Filter the dataset view by type for a clean per-mode table, or export the whole run as JSON/CSV/Excel.
Reliability
- HTTP-based (no browser) → fast and cheap.
- Every request is isolated — one product failing never corrupts another's result (a common bug in other Amazon actors).
- Amazon occasionally rate-limits or serves a bot check; the actor retries on a fresh proxy session automatically. If a page stays blocked after retries, it's reported as an
errorrow and — because billing is pay-per-result — it costs you nothing. - Residential proxies are the default and give the best success rate. Datacenter IPs get blocked quickly; not recommended.
Pricing (pay-per-result)
| Event | Price |
|---|---|
| Actor start | $0.01 per run |
| Result (Search / Best sellers / New releases / Seller / Suggestions) | $0.002 each |
| Product detail (full record) | $0.0075 each |
You are charged only for results actually returned. A run that gets blocked and returns nothing costs only the actor-start fee.
Notes & limits
- This scrapes public Amazon listing/catalog data. It does not scrape individual review text (Amazon login-walls full reviews) — a product's average rating and review count are included, but not the review bodies.

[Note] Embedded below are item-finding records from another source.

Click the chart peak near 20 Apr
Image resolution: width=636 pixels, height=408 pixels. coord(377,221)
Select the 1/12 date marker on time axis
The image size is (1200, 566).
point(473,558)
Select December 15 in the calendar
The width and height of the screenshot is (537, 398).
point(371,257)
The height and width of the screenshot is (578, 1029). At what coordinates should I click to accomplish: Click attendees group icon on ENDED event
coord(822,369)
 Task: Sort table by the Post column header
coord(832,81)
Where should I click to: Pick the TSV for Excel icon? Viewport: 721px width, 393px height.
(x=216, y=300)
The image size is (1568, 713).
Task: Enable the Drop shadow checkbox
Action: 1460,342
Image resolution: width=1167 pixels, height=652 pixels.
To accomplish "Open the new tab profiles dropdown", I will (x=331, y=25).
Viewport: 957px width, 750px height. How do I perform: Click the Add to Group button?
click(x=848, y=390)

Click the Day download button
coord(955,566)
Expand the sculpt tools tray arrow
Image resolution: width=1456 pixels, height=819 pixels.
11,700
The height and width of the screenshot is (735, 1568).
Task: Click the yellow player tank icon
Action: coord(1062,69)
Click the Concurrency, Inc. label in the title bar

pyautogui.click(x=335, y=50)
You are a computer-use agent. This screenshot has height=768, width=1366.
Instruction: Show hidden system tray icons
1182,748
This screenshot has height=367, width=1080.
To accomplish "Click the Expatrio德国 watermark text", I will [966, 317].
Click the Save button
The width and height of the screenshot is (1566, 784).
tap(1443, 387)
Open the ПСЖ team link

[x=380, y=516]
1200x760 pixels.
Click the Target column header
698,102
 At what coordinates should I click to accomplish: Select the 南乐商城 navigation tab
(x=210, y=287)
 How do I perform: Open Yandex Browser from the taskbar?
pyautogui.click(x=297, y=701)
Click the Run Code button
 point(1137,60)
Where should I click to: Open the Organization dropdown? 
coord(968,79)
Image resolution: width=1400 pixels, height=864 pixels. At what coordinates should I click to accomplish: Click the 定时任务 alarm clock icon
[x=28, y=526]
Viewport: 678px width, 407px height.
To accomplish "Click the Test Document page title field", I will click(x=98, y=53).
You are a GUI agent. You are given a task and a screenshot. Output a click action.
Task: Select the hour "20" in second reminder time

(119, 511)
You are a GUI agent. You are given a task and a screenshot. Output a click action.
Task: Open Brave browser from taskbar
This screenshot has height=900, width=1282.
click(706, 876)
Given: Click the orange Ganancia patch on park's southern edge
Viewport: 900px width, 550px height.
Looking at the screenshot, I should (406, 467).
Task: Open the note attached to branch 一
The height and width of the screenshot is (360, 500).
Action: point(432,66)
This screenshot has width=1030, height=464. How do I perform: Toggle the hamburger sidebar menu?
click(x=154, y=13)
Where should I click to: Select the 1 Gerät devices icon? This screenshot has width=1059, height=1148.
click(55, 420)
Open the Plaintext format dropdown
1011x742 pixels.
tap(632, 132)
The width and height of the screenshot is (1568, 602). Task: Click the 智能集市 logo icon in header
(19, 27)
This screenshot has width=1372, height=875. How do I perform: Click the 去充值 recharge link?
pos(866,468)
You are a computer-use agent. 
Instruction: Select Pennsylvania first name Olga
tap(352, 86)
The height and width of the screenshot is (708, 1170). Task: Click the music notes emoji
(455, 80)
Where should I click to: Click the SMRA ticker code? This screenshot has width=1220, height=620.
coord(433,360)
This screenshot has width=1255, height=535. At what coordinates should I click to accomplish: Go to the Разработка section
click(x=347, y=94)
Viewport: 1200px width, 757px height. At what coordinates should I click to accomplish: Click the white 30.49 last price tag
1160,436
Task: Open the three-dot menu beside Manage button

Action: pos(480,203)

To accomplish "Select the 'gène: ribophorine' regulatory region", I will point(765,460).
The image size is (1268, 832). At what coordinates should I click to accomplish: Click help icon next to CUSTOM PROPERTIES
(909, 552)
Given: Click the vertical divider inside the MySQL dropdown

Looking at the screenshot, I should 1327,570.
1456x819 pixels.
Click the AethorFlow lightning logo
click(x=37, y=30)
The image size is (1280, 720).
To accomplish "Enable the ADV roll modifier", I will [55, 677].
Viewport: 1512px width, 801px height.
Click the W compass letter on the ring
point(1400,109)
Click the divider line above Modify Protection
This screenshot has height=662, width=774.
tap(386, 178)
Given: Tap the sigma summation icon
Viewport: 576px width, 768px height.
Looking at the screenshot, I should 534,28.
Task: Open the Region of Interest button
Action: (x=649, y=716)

- Price is returned for the vast majority of products. A small number legitimately have no price (pre-orders, "see buying options", currently-unavailable items), and Amazon occasionally serves a page variant where the price is loaded dynamically — Product mode automatically re-fetches to recover it, but
pricecan still benullin those cases. All other fields are unaffected. - Category slugs vary by marketplace — copy them from the Best Sellers URL on the marketplace you're targeting.
- Respect Amazon's Terms of Service and applicable laws; you are responsible for how you use scraped data.